Feyzi Açıkalın

Olimpiyat açılış ve kapanıştan ibaret değildir

09 Ağustos 2024 Cuma

 

Paris Olimpiyat Oyunları, batı dünyasıyla ilişkimizin itinayla kopartılmaya çalışıldığı bir dönemde evlerimize (!) konuk oldu. Belki biz de, hem de dünyayla sanal olarak birleşebilmek hem de kaotik ülke gündeminden bir süreliğine bile olsa ayrılabilmek için oyunlara odaklandık. Popüler kültürün egemen olduğu her toplum gibi olimpiyatı, açılış töreni üstünden masaya yatırdık. Oysa olimpiyat yalnızca açılış ve kapanıştan ibaret değildi.

Olimpiyat düşüncesinin babası Pierre de Coubertin, Dominikan Tarikatı papazın aparttığı Citius, Altius, Fortius yani daha hızlı, daha yüksek, daha güçlü sloganıyla yola koyulmuştu. Bu slogana 2021 yılında ‘communiter’ yani ‘birlikte’ eklendi. Sanayi devriminin dünyayı değiştirmekte olduğu 1900’lü yılların hemen başında olimpiyatlar başı sonu çok da belli olmayan panayırlara, fuarlara dönüşmüştü. Olimpiyatların yalnızca ‘gelişmiş’ ülkelerde düzenlenmesiyle, çıkabilecek olası arızalar önlenmiş, Coubertin’in sportif ilkelerine sadık kalınmıştı.

Oyunlara destek veren uluslararası markaların pazar payları düşünülerek, 1968 Meksika ‘gelişmekte olan ülkelerde’ düzenlenen ilk olimpiyat oldu. Arkasından aralıklarla Seul, Pekin ve Rio geldi. Araya yalnızca, oyunların köken aldığı ve yüzüncü yılının kutlanacağı 2004 Atina girdi. Atina oyunlarının denetimi de zaten yüzde yüz ABD’ye aitti. Oyunları kayda alma ve yayın haklarının neredeyse tamamını elinde bulunduran Amerika Birleşik Devletleri’nin olimpiyatları, yeniden şekillendirme isteği 2008 Pekin’de açıkça görülmekteydi. Hem yeni eklenen sporlar hem de düzenlenme şekliyle oyunlar artık benim için, ‘Brevius, Ludus, Tumultus’ yani, ‘daha kısa, daha eğlenceli ve daha heyecanlı’ bir formata dönüşüyordu…

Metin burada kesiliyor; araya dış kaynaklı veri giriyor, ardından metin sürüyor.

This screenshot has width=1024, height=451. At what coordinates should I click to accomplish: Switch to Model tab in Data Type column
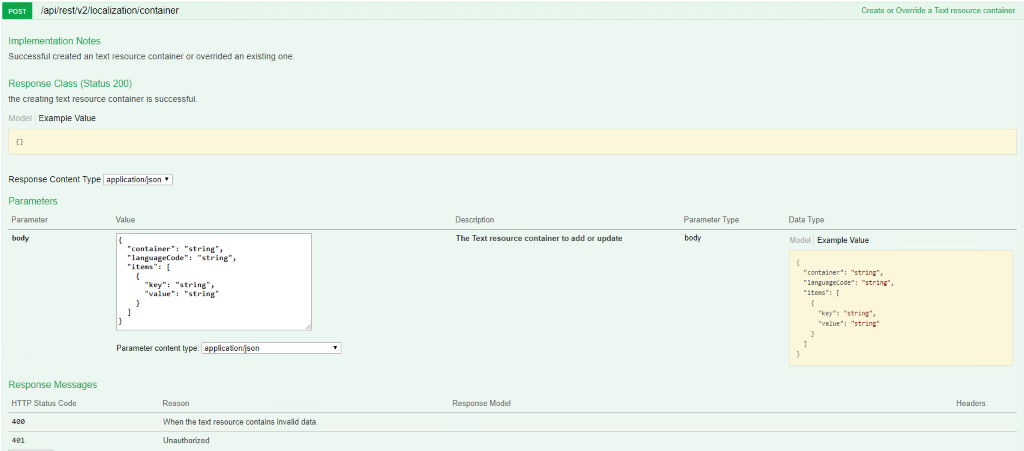pos(799,240)
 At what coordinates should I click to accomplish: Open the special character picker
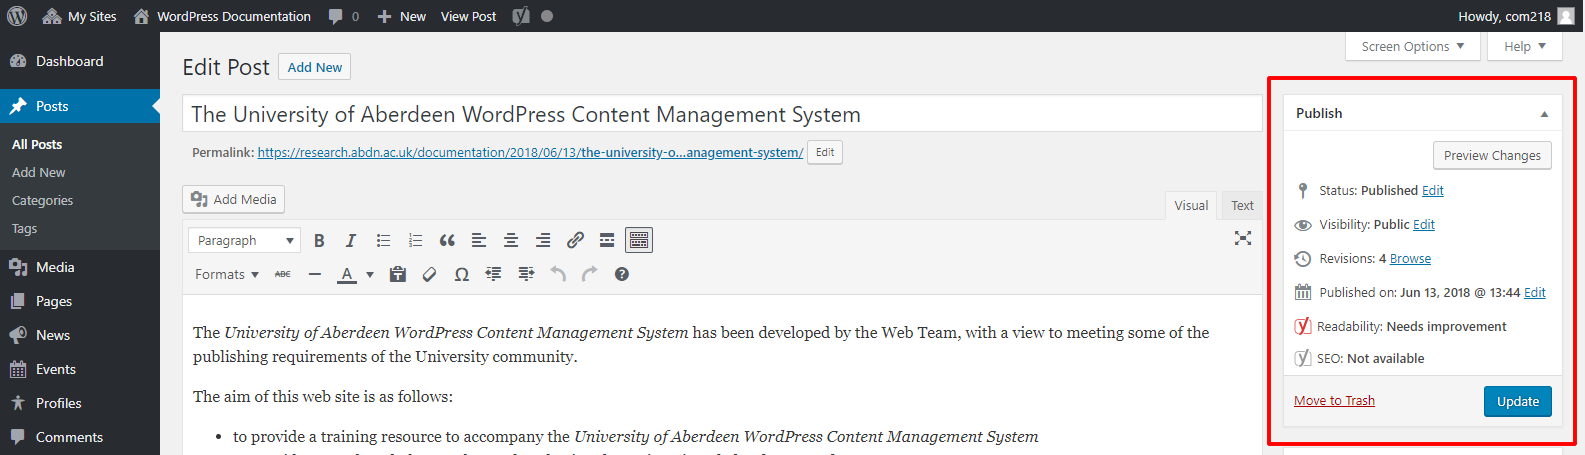pyautogui.click(x=461, y=274)
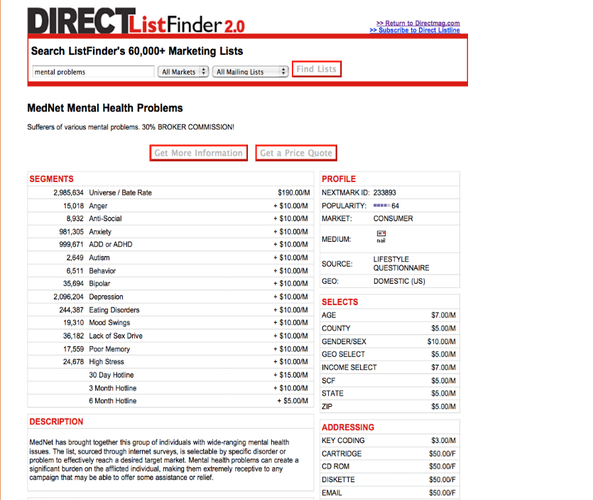Open Return to Directmag.com link
This screenshot has width=593, height=500.
418,23
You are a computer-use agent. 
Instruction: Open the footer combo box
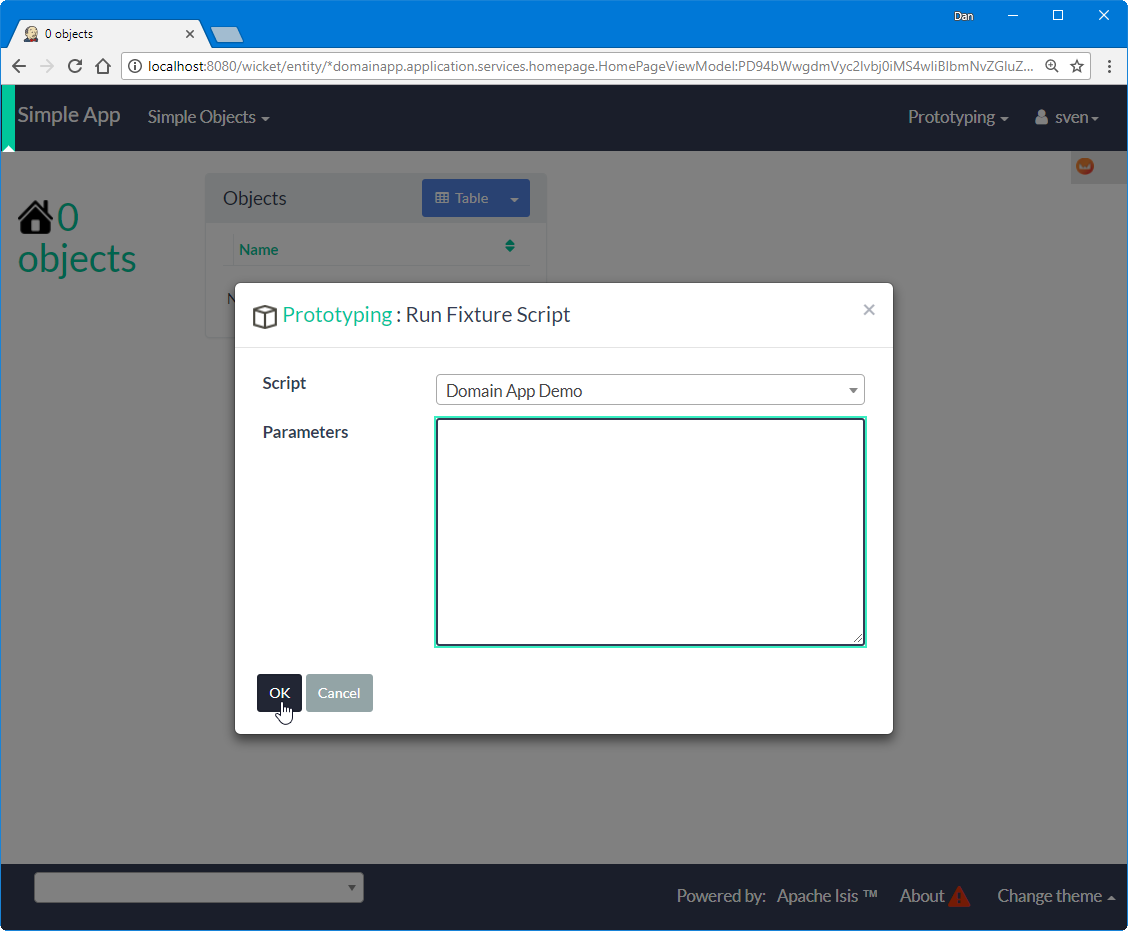pos(198,887)
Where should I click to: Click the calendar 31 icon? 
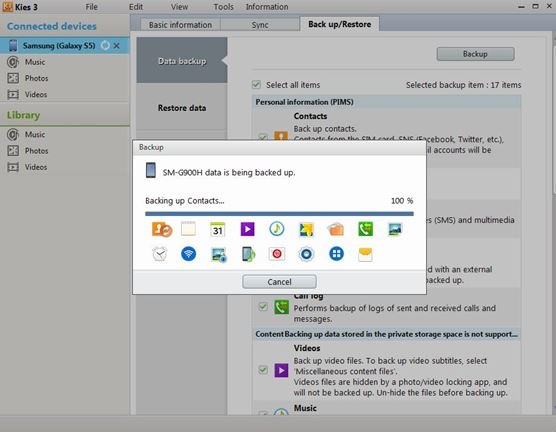(x=217, y=229)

Gelelim bu yılın açılış törenine; oyunların resmî yayıncılarından olan NBC rakamlarına göre 100 ayrı kameradan yapılan çekimler 2012 Londra’nın 12 milyon altında kalsa da, 28,6 milyon haneye ulaşmıştı. Sayılardan ve içerikten bağımsız olarak değerlendirildiğinde böylesine açık ve farklı alanlarda, hem de aralıksız yağan yağmura karşı çok başarılı bir yayın gerçekleştirilmişti. Fransa 2024’ün açılış töreni belki en iyisi değildi ama şimdiye kadar olanların en özgünüydü. Bu özgünlük, yarışma alanlarının şehrin merkezine yerleştirilmesiyle sürecekti.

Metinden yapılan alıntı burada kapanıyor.